Budget 2018 predicts the new $25-per-tonne levy will raise $248 million in revenue per full year. And that tab will help drive up the overall taxes Manitobans pay per full year by $95 million, as long as the financial plan is approved as is.
The province does, however, vow to provide enough tax cuts over four years to eventually return all carbon tax revenues to Manitobans.
The new levy will add an initial cost of about 5.3 cents per litre to the price of gasoline and tack on 4.7 cents per litre to the price of natural gas, though agriculture-related emissions are exempt.
Finance Minister Cameron Friesen said he expects those up-front costs will convince Manitobans to reduce their fossil fuel consumption, even though tax relief will eventually offset the pocketbook pinch.
“The price at the pump does change … and we believe that price at the pump will have (an) effect,” said Friesen.
The carbon tax revenues won’t immediately fund key green investments.

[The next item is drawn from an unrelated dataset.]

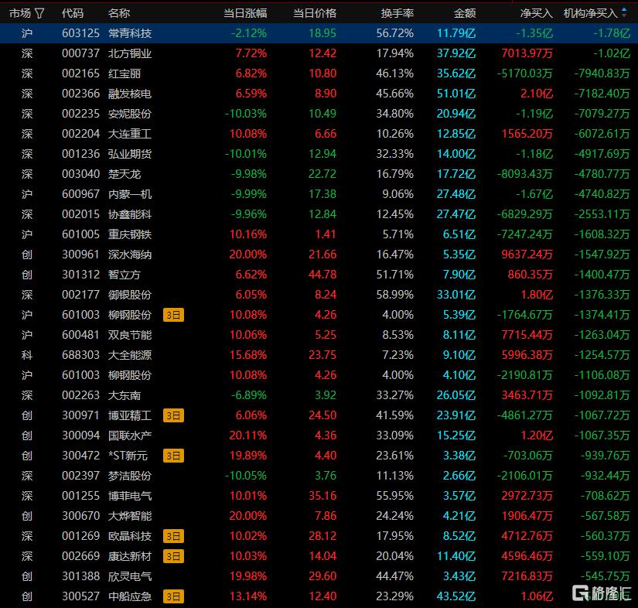Select stock code 688303 大全能源
Image resolution: width=638 pixels, height=608 pixels.
tap(80, 355)
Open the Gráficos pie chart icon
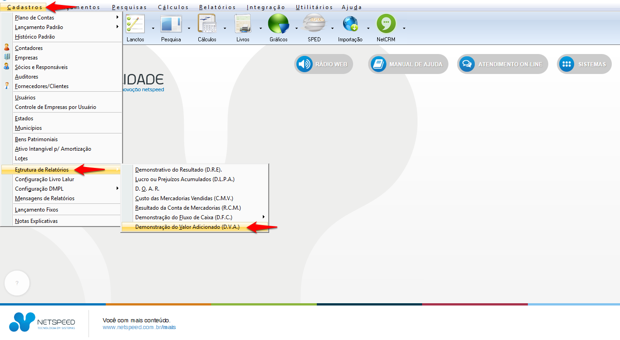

While the budget commits to spend $102 million on a conservation trust for “natural infrastructure” and another $40 million on green projects, finance officials say that will be paid out of general revenues.
Manitobans are slated to save money this year through a basic personal tax exemption increase to $10,392 on Jan. 1, 2019, which is expected to save individual taxpayers $109 a year. The exemption will grow to $11,402 in 2020, saving individuals another $109 each.
That tax cut is expected to cost the province $156 million on a full-year basis, which Friesen said is worth the investment, even as the province works to slay its deficit.
“The government believes Manitobans deserve a break,” said Friesen.
The provincial summary deficit, which includes arm’s-length agencies such as universities and Crown corporations, is expected to drop to $521 million by the end of the year. That’s down from an $840-million projection in the 2017 budget, a shortfall the province now expects will be reduced to $726 million by the end of this fiscal year.
The core deficit, which doesn’t include arm’s-length agencies, is expected to drop to $639 million this year, down from the $779 million projected in 2017.
The province will also spend money on schools, devoting more than $100 million to build five new ones. That includes an elementary school and a high school for Waverley West, a kindergarten to Grade 5 school in Seven Oaks, a kindergarten to Grade 8 school in Waterford Green and a kindergarten to Grade 8 school in southeast Brandon. These schools won’t be built through public-private partnerships, an idea the government had studied.
The province expects bulk buying to save $18 million on building the schools and allow the construction of one more school than originally planned.
However, post-secondary and municipal funding will be cut to help achieve those savings. Post-secondary school operating grants will fall to $676 million, down from about $682 million.
Meanwhile, finance officials say overall “basket funding” to municipalities will drop by $3 million, from about $315 million to $312 million.
Here are some highlights of pledges within the 2018 Manitoba budget:
-Use $3.5 million of revenue from skilled workers applying to the Manitoba Provincial Nominee program to offset new grants for immigrants and refugees.
-Raise the Families department budget by $60.5 million.
-Introduce a new tax credit to support creation of up to 200 licensed child-care spaces, through a $10,000-per-space benefit over five years.
-Add $4.8 million to the inclusion support program.
-Add $13.6 million for supports to adults with intellectual disabilities.
-Increase affordable housing support by $8.9 million.
-Raise the small business income tax threshold to $500,000, up from $450,000, as of Jan. 1, 2019.
-Add $7.7 million for dialysis treatment.
-Add $14 million for the home cancer drug program.
-Reduce ambulance fees from $425 to $340.
-Spend $70 million to launch to Lake Manitoba outlet project.
-Add $50 million to the provincial rainy day fund.